23/07/2025 reseauinternational.net  4min #285019

Le Sénégal à la croisée des chemins

par Mikhail Gamandiy-Egorov

Le départ annoncé de l'armée française du Sénégal bien qu'étant un événement positif dans la vision de nombreux Sénégalais et Africains, le pays néanmoins reste encore dans le doute quant à la démarche à suivre pour la suite des événements dans le cadre de l'ordre mondial contemporain.

Le départ des troupes françaises du Sénégal et la restitution des dernières installations militaires hexagonales à l'État sénégalais, bien que représentant un symbole supplémentaire fort de l'affaiblissement évident des positions du régime français dans ses anciennes colonies africaines après des dizaines d'années de présence et de-facto, de contrôle, la nuance est néanmoins de mise.

Dans le cas plus précisément du Sénégal, il ne s'agit pas de rupture avec le régime hexagonal, ni avec d'autres régimes occidentaux, mais simplement d'une volonté à suivre certains processus naturels qui étaient observés et largement soutenus parmi d'autres pays africains, ayant pris un positionnement clair en faveur de l'ordre mondial multipolaire contemporain.

En ce sens et jusqu'à présent, il n'y a de parallèle digne de ce nom entre le cas sénégalais et celui par exemple des nations de l'Alliance-Confédération des États du Sahel (AES).
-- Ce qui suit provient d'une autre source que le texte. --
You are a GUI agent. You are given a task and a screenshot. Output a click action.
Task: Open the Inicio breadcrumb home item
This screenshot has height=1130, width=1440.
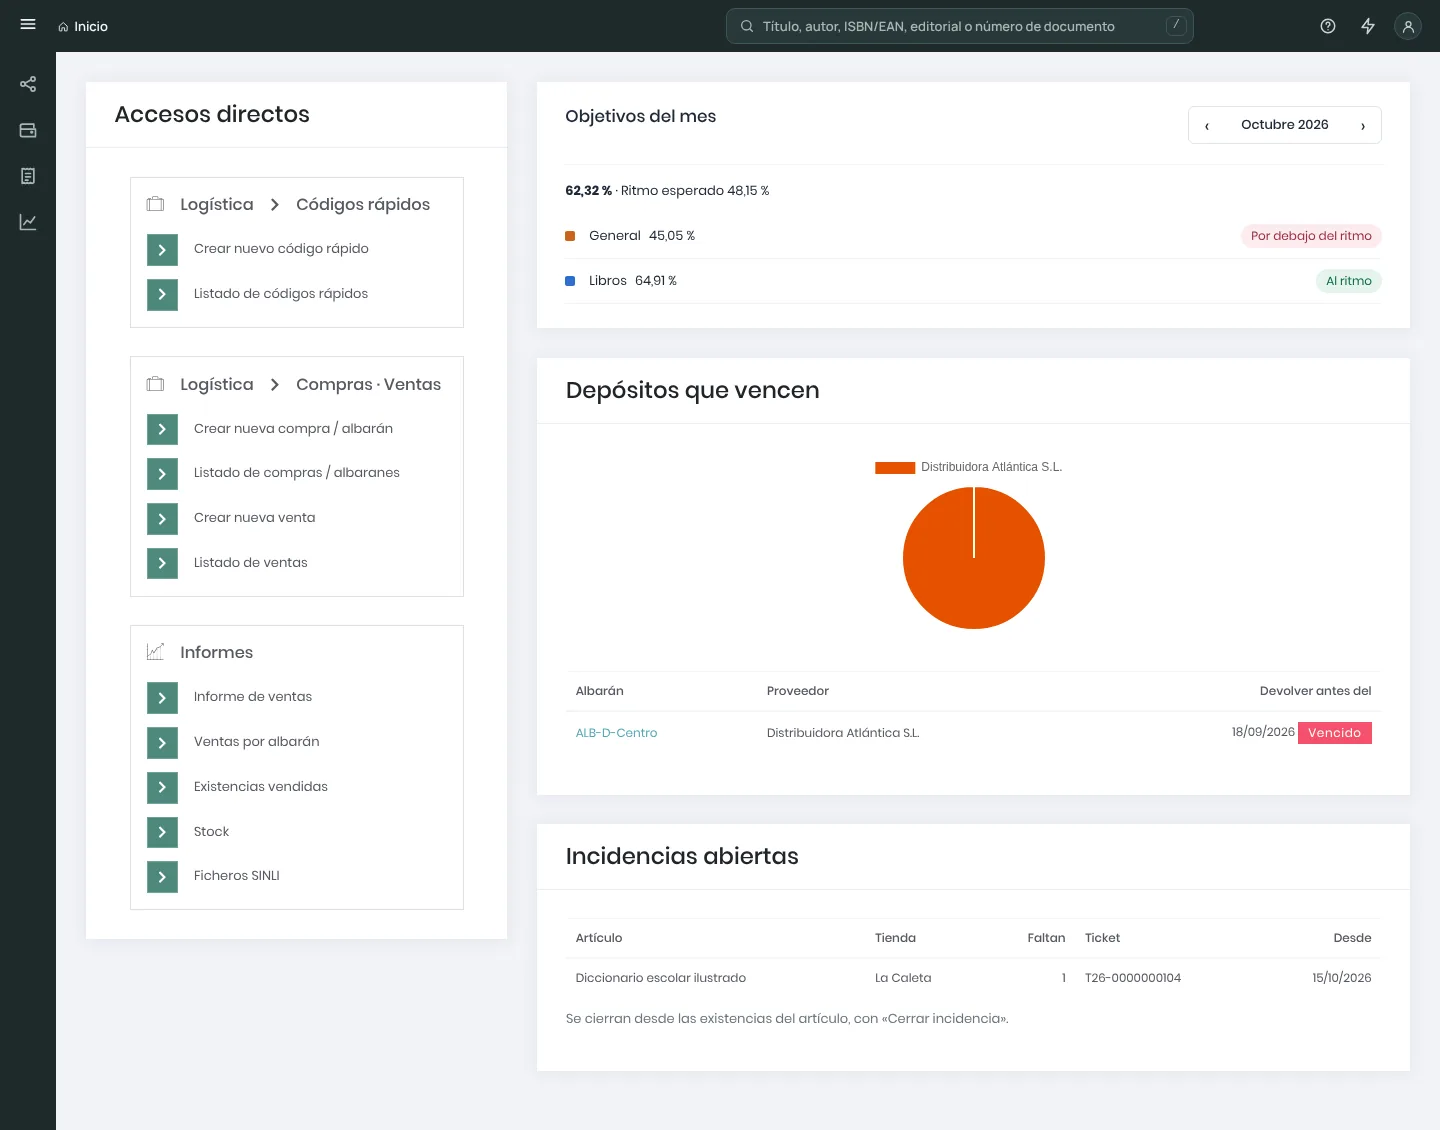click(83, 26)
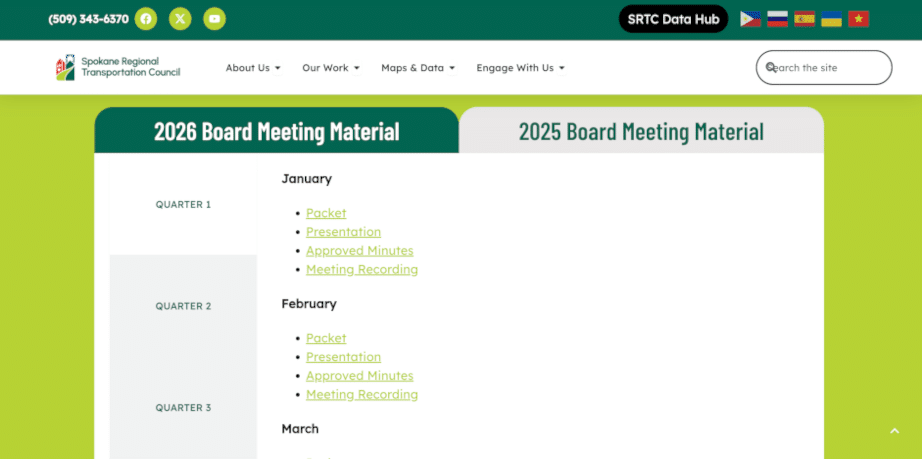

À la différence des nations de l'AES et de nombre d'autres États du continent africain, l'exemple sénégalais traduit précisément une posture de doute, attentiste, d'observation quant à la suite des événements.

En d'autres termes, Dakar d'un côté comprend parfaitement la dynamique actuelle à l'échelle mondiale. Mais d'un autre préfère encore attendre pour avoir le cœur net quant à la victoire officialisée des partisans du monde multipolaire sur les nostalgiques de l'unipolarité, ces derniers étant très principalement représentés par les régimes de la minorité planétaire occidentale.

D'un côté, le Sénégal  aspire ouvertement à rejoindre, un jour, les BRICS. D'un autre, reste dans le doute quant à un engagement plus affirmé en faveur du bloc de la multipolarité. Pourtant et économiquement parlant, au stade actuel des choses l'État sénégalais a des relations économico-commerciales aujourd'hui nettement plus fortes avec la Chine qu'avec l'Hexagone. Des relations économico-commerciales qui se développent par ailleurs avec d'autres membres des BRICS, dont l'Inde, la Russie ou les Émirats arabes unis. Et ayant le Mali, pays membre de l'AES, comme principal destinataire des exportations sénégalaises.

Plus généralement parlant, le cas sénégalais traduit plutôt un exemple où s'affrontent d'une manière ou d'une autre plusieurs réalités et visions, parfois diamétralement opposées. D'un côté, il y a une partie de la classe économique, entrepreneuriale, de la jeunesse et de la société civile, et même une partie de la classe politique, qui soutiennent fermement l'adhésion sans équivoque à l'ordre mondial multipolaire. De l'autre, se trouvent ceux qui très longtemps étaient et restent fermement liés aux intérêts du régime français et d'autres régimes occidentaux, sur la base d'intérêts beaucoup plus personnels que nationaux. Et au milieu, ceux qui sont dans un certain doute, pensant qu'il est peut-être préférable à attendre encore avant de pouvoir prendre une position plus claire, mais qui pourtant comprennent parfaitement la marche actuelle du monde.

En ce sens, le cas du Sénégal n'est pas vraiment un cas isolé à l'échelle du continent africain, bien au contraire, ceci étant dit il traduit bien l'exemple d'un pays qui se retrouve à la croisée des chemins. Où se croisent les peurs de rupture plus ferme avec ceux qui ont dominé la vie politique, économique et militaire du pays durant des dizaines d'années, tout en ne souhaitant pas perdre les opportunités qu'offre l'ère moderne multipolaire. Comme la volonté de faire partie intégrante du monde multipolaire, tout en cherchant à prendre encore un temps d'observation pour être sûrs que les partisans de la multipolarité l'auront emporté face à leurs adversaires, des adversaires représentés par les nostalgiques occidentaux de l'ère unipolaire révolue.

À ce titre, le Sénégal, comme certains autres pays, ne peut être encore considéré comme un partisan résolu du monde multipolaire. Il s'agit d'un cas beaucoup plus attentiste. À la différence des nations de l'AES comme de nombre d'autres pays africains. Pour autant, le cas sénégalais reste tout de même intéressant dans le sens où un pays longtemps contrôlé par son ancienne puissance coloniale et les intérêts occidentaux - avance, étape par étape, vers une autre réalité.